WHAT THE EXERCISE ASKS: Extract every line below that contains the string "button", copying each one in full.

----

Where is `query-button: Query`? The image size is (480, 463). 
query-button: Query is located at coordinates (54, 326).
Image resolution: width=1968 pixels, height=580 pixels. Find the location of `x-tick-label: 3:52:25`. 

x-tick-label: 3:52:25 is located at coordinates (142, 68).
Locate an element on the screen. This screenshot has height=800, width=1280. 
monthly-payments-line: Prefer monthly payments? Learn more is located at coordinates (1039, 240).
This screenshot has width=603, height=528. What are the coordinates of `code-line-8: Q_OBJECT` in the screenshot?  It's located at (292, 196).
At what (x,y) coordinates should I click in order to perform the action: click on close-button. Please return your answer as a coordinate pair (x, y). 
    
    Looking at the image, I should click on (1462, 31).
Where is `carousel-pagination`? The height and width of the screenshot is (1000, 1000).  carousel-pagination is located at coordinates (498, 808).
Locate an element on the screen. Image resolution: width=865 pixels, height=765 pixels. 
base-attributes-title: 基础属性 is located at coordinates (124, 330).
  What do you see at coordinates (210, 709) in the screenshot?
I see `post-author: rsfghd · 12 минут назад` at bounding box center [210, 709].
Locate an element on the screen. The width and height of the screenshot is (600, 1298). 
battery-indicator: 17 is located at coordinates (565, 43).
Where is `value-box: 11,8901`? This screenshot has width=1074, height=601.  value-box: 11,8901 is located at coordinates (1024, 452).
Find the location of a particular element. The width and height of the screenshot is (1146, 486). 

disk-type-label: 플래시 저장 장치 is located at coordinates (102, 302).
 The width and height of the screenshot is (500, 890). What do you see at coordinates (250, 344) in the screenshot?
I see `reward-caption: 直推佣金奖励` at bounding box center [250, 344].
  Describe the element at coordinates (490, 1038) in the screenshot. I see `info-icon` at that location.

----

ANSWER TO THIS TASK:
Where is `query-button: Query`? The image size is (480, 463). 
query-button: Query is located at coordinates (54, 326).
At what (x,y) coordinates should I click in order to perform the action: click on close-button. Please return your answer as a coordinate pair (x, y). 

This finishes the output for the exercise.